Mark Guzdial at ACM (Association of Computing Machinery) writes:
I have three reasons for thinking that learning CS is different than learning other STEM disciplines.
- Our infrastructure for teaching CS is younger, smaller, and weaker;
- We don't realize how hard learning to program is;
- CS is so valuable that it changes the affective components of learning.

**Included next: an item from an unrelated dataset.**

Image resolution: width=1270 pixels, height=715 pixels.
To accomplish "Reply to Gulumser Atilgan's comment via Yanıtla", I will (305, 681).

The author makes compelling arguments to support the claims, ending with:
We are increasingly finding that the emotional component of learning computing (e.g., motivation, feeling of belonging, self-efficacy) is among the most critical variables. When you put more and more students in a high-pressure, competitive setting, and some of whom feel "like" the teacher and some don't, you get emotional complexity that is unlike any other STEM discipline. Not mathematics, any of the sciences, or any of the engineering disciplines are facing growing numbers of majors and non-majors at the same time. That makes learning CS different and harder.
(Score: 5, Touché) by Anal Pumpernickel on Wednesday January 10 2018, @10:02PM (2 children)
And many of the future computer scientists are developing mass surveillance systems, digital restrictions management, and proprietary software.
(Score: 3, Touché) by krishnoid on Wednesday January 10 2018, @10:23PM (1 child)
If another computer scientist develops non-proprietary software, wouldn't you just use theirs instead of developing your own version, and then spend that time developing proprietary software?
(Score: 4, Funny) by Bot on Thursday January 11 2018, @01:14AM
> instead of developing your own version
Programmers do just that, sadly. Ask Poettering.